┌─ DATA RECORDS

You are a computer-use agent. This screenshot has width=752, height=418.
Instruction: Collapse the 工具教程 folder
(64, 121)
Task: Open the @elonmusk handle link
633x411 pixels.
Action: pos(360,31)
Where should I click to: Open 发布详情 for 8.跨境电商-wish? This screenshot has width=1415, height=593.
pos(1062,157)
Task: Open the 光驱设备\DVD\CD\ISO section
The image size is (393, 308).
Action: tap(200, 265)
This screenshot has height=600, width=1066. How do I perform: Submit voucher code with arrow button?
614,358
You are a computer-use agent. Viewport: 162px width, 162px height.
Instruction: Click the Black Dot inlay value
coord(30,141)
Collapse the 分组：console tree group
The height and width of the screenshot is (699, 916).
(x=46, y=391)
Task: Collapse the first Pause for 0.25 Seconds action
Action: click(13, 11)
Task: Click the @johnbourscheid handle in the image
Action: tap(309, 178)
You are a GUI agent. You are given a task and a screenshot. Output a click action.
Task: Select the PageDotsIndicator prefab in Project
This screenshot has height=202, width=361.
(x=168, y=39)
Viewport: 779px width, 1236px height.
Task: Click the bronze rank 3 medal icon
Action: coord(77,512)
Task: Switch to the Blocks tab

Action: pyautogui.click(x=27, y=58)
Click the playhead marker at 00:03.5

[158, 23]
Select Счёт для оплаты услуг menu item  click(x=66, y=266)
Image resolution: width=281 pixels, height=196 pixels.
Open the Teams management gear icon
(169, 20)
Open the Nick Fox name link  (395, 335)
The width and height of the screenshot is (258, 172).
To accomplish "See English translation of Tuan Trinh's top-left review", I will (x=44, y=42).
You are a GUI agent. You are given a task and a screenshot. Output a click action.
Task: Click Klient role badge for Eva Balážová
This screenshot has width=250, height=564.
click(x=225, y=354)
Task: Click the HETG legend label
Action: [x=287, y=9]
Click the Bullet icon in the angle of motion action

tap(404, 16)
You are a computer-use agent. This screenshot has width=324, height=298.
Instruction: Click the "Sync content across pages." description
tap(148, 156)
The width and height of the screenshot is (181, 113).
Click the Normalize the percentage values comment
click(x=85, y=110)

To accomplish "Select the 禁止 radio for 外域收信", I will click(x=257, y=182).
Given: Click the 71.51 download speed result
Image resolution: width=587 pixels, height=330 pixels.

└─

- [PROMPT]: Write out, exactly as given, the line containing "has width=324, height=298." and every line after it to the end of the records. Include nothing else.

- [REPLY]:
You are a computer-use agent. This screenshot has width=324, height=298.
Instruction: Click the "Sync content across pages." description
tap(148, 156)
The width and height of the screenshot is (181, 113).
Click the Normalize the percentage values comment
click(x=85, y=110)

To accomplish "Select the 禁止 radio for 外域收信", I will click(x=257, y=182).
Given: Click the 71.51 download speed result
Image resolution: width=587 pixels, height=330 pixels.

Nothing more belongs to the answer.